** Aim of the exercise **
Could you repeat the entries below word for word, leaving nothing out?

** Stored data **
= Beginning of Section =
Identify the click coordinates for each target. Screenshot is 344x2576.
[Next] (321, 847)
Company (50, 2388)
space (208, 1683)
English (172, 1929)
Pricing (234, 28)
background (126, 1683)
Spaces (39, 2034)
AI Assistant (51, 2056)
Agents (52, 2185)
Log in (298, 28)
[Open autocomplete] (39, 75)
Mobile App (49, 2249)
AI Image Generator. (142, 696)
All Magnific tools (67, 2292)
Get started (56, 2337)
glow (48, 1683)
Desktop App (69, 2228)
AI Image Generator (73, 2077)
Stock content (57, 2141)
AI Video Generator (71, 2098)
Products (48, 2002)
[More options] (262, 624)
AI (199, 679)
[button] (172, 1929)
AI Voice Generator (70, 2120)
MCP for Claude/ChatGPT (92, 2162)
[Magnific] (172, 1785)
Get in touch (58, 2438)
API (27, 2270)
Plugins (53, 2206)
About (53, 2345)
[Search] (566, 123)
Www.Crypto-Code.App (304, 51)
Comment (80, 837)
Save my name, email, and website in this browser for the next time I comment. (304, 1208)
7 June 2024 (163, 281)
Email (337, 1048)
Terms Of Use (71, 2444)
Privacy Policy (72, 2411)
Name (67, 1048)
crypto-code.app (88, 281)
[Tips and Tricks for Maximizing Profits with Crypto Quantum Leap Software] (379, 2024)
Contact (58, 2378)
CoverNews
= End of Section =
** Response **
Identify the click coordinates for each target. Screenshot is 344x2576.
[Next] (321, 847)
Company (50, 2388)
space (208, 1683)
English (172, 1929)
Pricing (234, 28)
background (126, 1683)
Spaces (39, 2034)
AI Assistant (51, 2056)
Agents (52, 2185)
Log in (298, 28)
[Open autocomplete] (39, 75)
Mobile App (49, 2249)
AI Image Generator. (142, 696)
All Magnific tools (67, 2292)
Get started (56, 2337)
glow (48, 1683)
Desktop App (69, 2228)
AI Image Generator (73, 2077)
Stock content (57, 2141)
AI Video Generator (71, 2098)
Products (48, 2002)
[More options] (262, 624)
AI (199, 679)
[button] (172, 1929)
AI Voice Generator (70, 2120)
MCP for Claude/ChatGPT (92, 2162)
[Magnific] (172, 1785)
Get in touch (58, 2438)
API (27, 2270)
Plugins (53, 2206)
About (53, 2345)
[Search] (566, 123)
Www.Crypto-Code.App (304, 51)
Comment (80, 837)
Save my name, email, and website in this browser for the next time I comment. (304, 1208)
7 June 2024 (163, 281)
Email (337, 1048)
Terms Of Use (71, 2444)
Privacy Policy (72, 2411)
Name (67, 1048)
crypto-code.app (88, 281)
[Tips and Tricks for Maximizing Profits with Crypto Quantum Leap Software] (379, 2024)
Contact (58, 2378)
CoverNews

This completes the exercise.